Brined Vegetables: Think of a jar of pickles, with vegetables floating and bobbing in brine. These are the type of vegetable ferments that require a saltwater brine be made and then poured over the prepared vegetables and seasonings. A common brine ratio is 2 tablespoons coarse salt to 1 quart water.
Either method can work with most vegetables. Some vegetables, however, are better suited for one of these methods than the other. Cabbage and other leafy greens like kale do better when shredded or grated, as large pieces of leaf tend to get slimy. Likewise, a hard vegetable such as a carrot or beet retains its toothsome quality when cut into larger slices or pieces. Grating, on the other hand (as in Fermented Ginger Orange Carrots), produces something easily hidden as part of a salad or blended into a drink.
- In a large bowl, mix together the carrots, ginger, orange zest, honey, salt, and Whey.
- Mash or pound the ingredients together to release their natural juices.

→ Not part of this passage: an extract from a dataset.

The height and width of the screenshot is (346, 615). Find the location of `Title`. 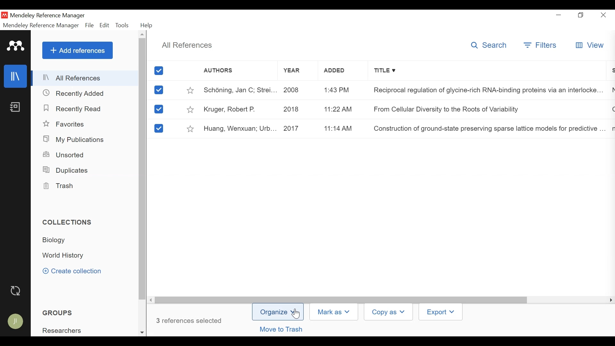

Title is located at coordinates (485, 72).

- Place the ingredients in a quart-size jar and push down to make sure the juices cover the carrots and ginger, using the smaller jar filled with water or brine as a weight if needed. Leave about 2 inches of room at the top of the jar (this is important to avoid juicy runover!).
- Cover with cheesecloth, secure with a string and let ferment at room temperature, out of direct sunlight, for 3 days.
- Transfer to the refrigerator and store for up to several months.
Could you add cardamom, juniper berries, or other Christmas spices to make it a festive dish?
Hi. What will happen if I don’t add the whey or ferment juice? Thanks.
Adding a fermenting agent controls the ferment, aka knowing what bacteria is active. Without adding any, you are crossing your fingers that the right bacteria are floating around in the air. Most often wild, uncontrolled fermenting ends up rotting.
can you just use water rather than brine already made?
I would NOT advise it. You want to control the ferment by adding the bacteria not allowing a wild uncontrolled ferment which may rot instead of ferment.